J’ai assez critiqué les traductions trop éloignées du texte que leurs auteurs appellent quand même des traductions – avec la férocité de la lionne qui sent qu’on s’en prend à ses petits – pour essayer d’éviter de tomber dans le même travers. J’ai déjà expliqué comment ma traduction en cours des Bucoliques, en transposant l’hexamètre dactylique latin en alexandrin français, plus court et d’autant plus court que le français est le plus souvent moins concis que le latin, m’obligeait à faire l’impasse sur certains mots, le plus souvent certains adjectifs, pour tâcher d’exprimer la même chose que Virgile du mieux possible dans la contrainte de cette traduction en vers. Je parlerai donc désormais pour ce travail de traduction adaptée. Les traductions en prose, ou en davantage de vers que dans le texte d’origine, habituellement rajoutent des mots pour rendre le texte mieux compréhensible, ma traduction en vers en retire un peu – mais ce qu’elle ajoute, c’est le chant, et cela vaut la peine, je trouve.

Dans les vers donnés ci-dessus, l’adaptation est un peu plus poussée, puisque j’ai suivi l’interprétation de Servius concernant la poésie épique et l’histoire, là où Virgile parle de lire les annales des héros et les hauts faits du père. Les vers sont ainsi bien plus parlants pour nous qui vivons vingt siècles après.
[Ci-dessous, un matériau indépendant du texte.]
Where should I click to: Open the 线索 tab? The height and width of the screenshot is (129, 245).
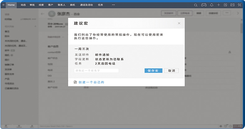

J’ai traduit cette quatrième Bucolique aujourd’hui, avec ses passages saisissants. L’interprétation chrétienne qu’on en fait souvent me semble bien légère, et surtout empêcher de s’interroger plus avant sur ce qui est dit, et qui est parfois très étrange. Ce n’est pas tant le rêve d’un retour à l’âge d’or qui est étonnant, que la façon dont est vu ce retour. En tout cas l’appel à la lecture de la poésie épique et de l’histoire humaine me semble résonner tout particulièrement aujourd’hui, et bien sûr avec mon travail.

À propos de travail, en relisant ces quatre premières églogues que j’ai commencé à traduire lundi dernier (nous sommes dimanche), j’ai vu qu’à deux ou trois reprises j’avais par erreur laissé une rime sans vers avec lequel rimer ; j’ai réparé cela au mieux, en introduisant de petites variations dans mon système, ce qui n’est pas mal, en fait, mais bien sûr sans changer le nombre de vers ; notamment au début de la deuxième Bucolique, que j’ai un peu réécrit (mais je laisse le texte dans son état premier ici, je ne compte pas changer mes posts à chaque correction, je vais juste y mettre un avertissement).

À suivre !

Journal du jour

"Piano", technique mixte sur papier A4

« Piano », technique mixte sur papier A4


"Human Being", technique mixte sur papier A4

« Human Being », technique mixte sur papier A4

J’avais demandé pour Noël un CD du Sacre du Printemps, j’ai eu un coffret collector de 38 enregistrements de l’œuvre par autant de chefs et d’orchestres différents sur plus de soixante ans. Bel exercice d’écoute pour quelqu’un qui comme moi pratique la traduction. Magnifique à écouter tout en peignant, ce que je fais depuis Noël donc, et qui n’est peut-être pas sans influence sur mon inspiration. Le coffret est sorti en 2012 pour le centième anniversaire du Sacre (1913) et il est devenu une rareté : O a fait plus de quarante kilomètres à vélo dans le froid et la pluie pour aller le chercher là où il l’avait repéré en ligne. Voilà un cadeau !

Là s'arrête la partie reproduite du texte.